Я уже говорил в этой книге, что у меня нет особого желания защищать Гурджиева, но допускаю, что не всегда придерживался этого утверждения. Если моя книга может показаться защитой его от подобных осуждений некоторых последователей и клеветников, то это из-за моего неприятия отсутствия бесстрастного мышления у некоторых подобных людей. Они будто бы смотрят и оценивают Гурджиева через эмоциональную призму своих желаний и надежд, и никогда не смотрят чётко. Неужели учитель виноват в том, что ученику ничего не понятно?
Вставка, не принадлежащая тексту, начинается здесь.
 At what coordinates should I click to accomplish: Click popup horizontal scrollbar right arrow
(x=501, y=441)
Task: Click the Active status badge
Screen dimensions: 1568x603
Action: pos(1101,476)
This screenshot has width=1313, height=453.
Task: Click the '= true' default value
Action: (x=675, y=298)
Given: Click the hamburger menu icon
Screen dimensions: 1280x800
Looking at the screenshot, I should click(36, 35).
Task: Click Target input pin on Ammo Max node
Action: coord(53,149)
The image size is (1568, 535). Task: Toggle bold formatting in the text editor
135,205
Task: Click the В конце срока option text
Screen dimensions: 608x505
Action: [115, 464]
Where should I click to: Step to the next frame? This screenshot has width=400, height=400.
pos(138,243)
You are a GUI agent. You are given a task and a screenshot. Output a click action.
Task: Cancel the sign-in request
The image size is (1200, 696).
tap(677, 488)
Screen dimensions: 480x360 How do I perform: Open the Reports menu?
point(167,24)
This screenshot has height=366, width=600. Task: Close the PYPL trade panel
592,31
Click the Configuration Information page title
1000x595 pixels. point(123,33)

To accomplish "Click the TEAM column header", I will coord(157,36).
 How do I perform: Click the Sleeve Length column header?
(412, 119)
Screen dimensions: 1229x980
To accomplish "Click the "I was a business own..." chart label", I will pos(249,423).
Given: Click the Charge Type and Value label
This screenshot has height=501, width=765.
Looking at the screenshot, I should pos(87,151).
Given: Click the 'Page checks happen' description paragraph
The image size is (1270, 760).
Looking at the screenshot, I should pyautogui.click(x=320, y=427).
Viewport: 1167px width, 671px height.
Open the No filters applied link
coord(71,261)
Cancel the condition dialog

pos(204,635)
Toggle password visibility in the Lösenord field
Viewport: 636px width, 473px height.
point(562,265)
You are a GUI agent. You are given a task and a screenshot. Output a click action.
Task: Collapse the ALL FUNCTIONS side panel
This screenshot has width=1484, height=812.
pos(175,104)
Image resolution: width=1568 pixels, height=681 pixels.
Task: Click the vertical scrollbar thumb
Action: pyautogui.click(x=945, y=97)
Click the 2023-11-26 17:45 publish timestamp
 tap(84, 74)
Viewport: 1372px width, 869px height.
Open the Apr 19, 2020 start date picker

Всё, что предлагал Гурджиев, насколько я знаю, было учение, которое базировалось на многих других учениях, не обязательно новых. Если в самом его учении не было ничего нового, то новым был метод его обучения. Но мой вопрос к его критикам таков: что сложного в том, чтобы принять или отвергнуть Гурджиева и его учение? Почему им нужно столь сильно эмоционально вовлекаться в него? Я признаю сразу же, что я был эмоционально увлечён Гурджиевым как человеком, и он оказал огромное влияние на мою жизнь; но я был эмоционально увлечён практически каждым, кого хорошо знал. Почему же Гурджиев должен быть (и как он может быть) исключением? Эмоциональное увлечение не устраняет моего знания того, что у того или иного человека могут быть привычки или особенности, которые мне не нравятся, и которые я могу даже «осуждать». Но разве моё одобрение и любовь базируется на наблюдении за такими привычками? По сути, имею ли я право одобрять кого-либо?
Конечно же, я тоже эмоционально реагирую на людей. Но такие реакции не унижают личность или «целостность» этих людей. Они живут такой жизнью, которую они выбрали – или так, как с ними случается – и я не могу это изменить, даже если и захочу. Единственное, что я могу сделать, это принять или отвергнуть этих людей. Жизнь кажется мне хищнической, и если человек не «полезен» (в том смысле, что есть некий взаимовыгодный обмен на любом уровне), зачем иметь отношения с этим человеком? Жестоко? Если хотите, но разве само выражение «жестокий» не чисто эмоциональное? Если это возможно, я могу что-нибудь сделать для своих приятелей (почему нет?), но это не должно пониматься как «альтруистическое» заявление. Альтруизм, как правило, имеет сомнительные мотивы, при этом обычно эмоциональные. В мои периоды «любви к миру» и «альтруистических» чувств я обнаружил, к своему сожалению, что я вообще ничего не могу сделать для другого человека. Ничего в смысле помощи. Я могу разделить их жизнь, но лишь настолько, насколько подобное разделение взаимовыгодно (или приятно, или полезно). Можно ли жить с людьми по-другому?